Cantiere oggetto delle ispezioni dei tecnici volte a verificare eventuali violazioni

 

COSENZA – I lavori su Viale Parco sotto la lente della magistratura. Il cantiere più odiato dai cosentini, che da tre mesi ha gettato nel caos l’intera città congestionando il traffico, è stato oggetto di una denuncia che ha portato alla richiesta di sospensione delle attività. Il TAR si esprimerà nel merito a fine gennaio sollecitato dall’esposto presentato dalla titolare di una stazione di servizio, che affaccia sul tratto di Viale Giacomo Mancini cantierizzato, nel quale si chiede contezza della viabilità alternativa studiata per far confluire pedoni e vetture dopo l’interdizione al transito di quella che è una delle principali arterie stradali di Cosenza. Sarà ora un tecnico nominato dal comandante della Polizia Stradale entro 60 giorni a valutare se effettivamente l’inizio dei lavori ha decretato una riduzione del 70% dei clienti del rifornimento di carburante o meno. La denuncia della titolare della stazione di servizio contro i provvedimenti del Comune di Cosenza e della Regione Calabria per l’avvio della realizzazione del Parco del Benessere (opera complementare alla costruzione della metrotramvia Cosenza – Rende – Unical) muoveva dalla constatazione che l’accesso al suo esercizio fosse limitato dalla presenza di transenne apposte senza che ancora i lavori fossero effettivamente iniziati.

 

Ad oggi infatti a circa 90 giorni di distanza dalla chiusura di viale Giacomo Mancini gli operai, che in realtà hanno lavorato pochissimi giorni, hanno provveduto solo a sbancare la striscia di cemento al centro del viale.
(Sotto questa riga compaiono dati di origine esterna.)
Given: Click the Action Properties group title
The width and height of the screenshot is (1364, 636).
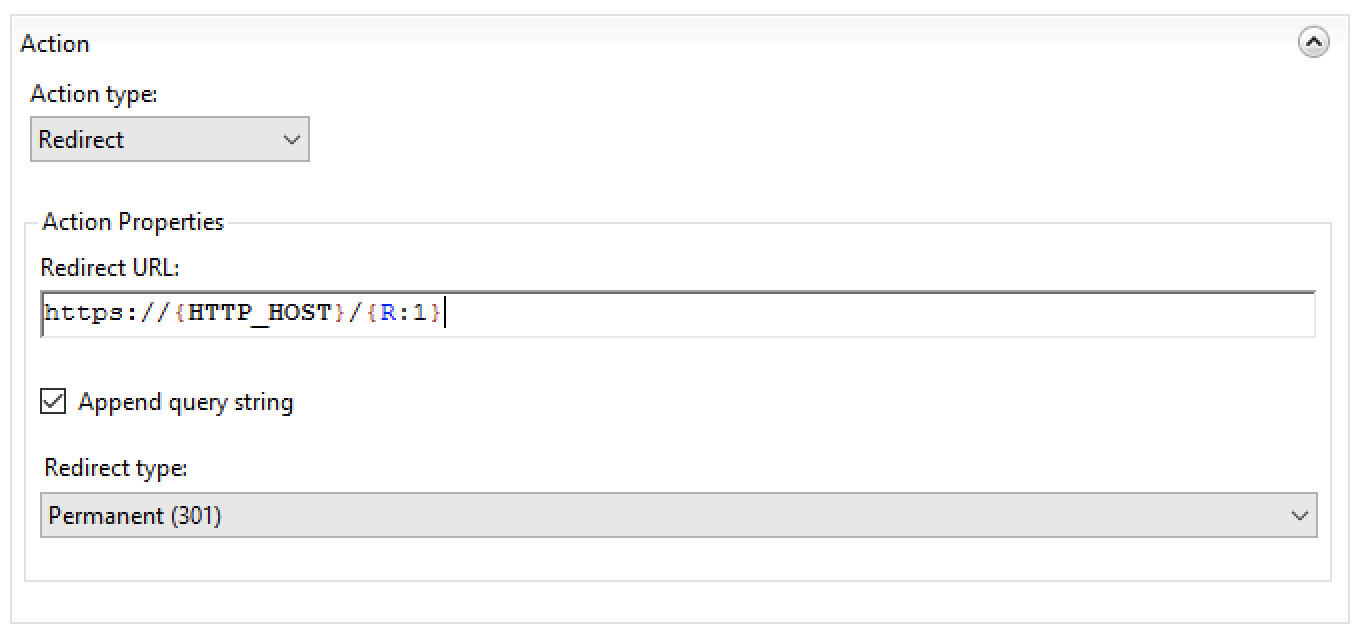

Nulla di più. Ieri è stato effettuato il primo sopralluogo, a supporto della documentazione fotografica e planimetrica, mentre si annuncia un’altra battaglia legale a tutela dell’intera cittadinanza per la presunta mancata predisposizione di vie di fuga in caso d’emergenza. “Bisogna verificare se e in quale misura la cantierizzazione di Viale Parco – afferma l’avvocato Piero Funari che ha presentato il ricorso – ha determinato la riduzione della capacità lavorativa della mia cliente. Oltre a ciò avverso l’approvazione del progetto esecutivo presentato nelle scorse settimane stiamo pensando ad un ricorso di carattere più generale. Crediamo sia necessario infatti richiamare l’attenzione del Tar su un problema di pubblica sicurezza che lede l’incolumità dei cittadini i quali in caso di incendio o terremoto rimarrebbero intrappolati nel cantiere”.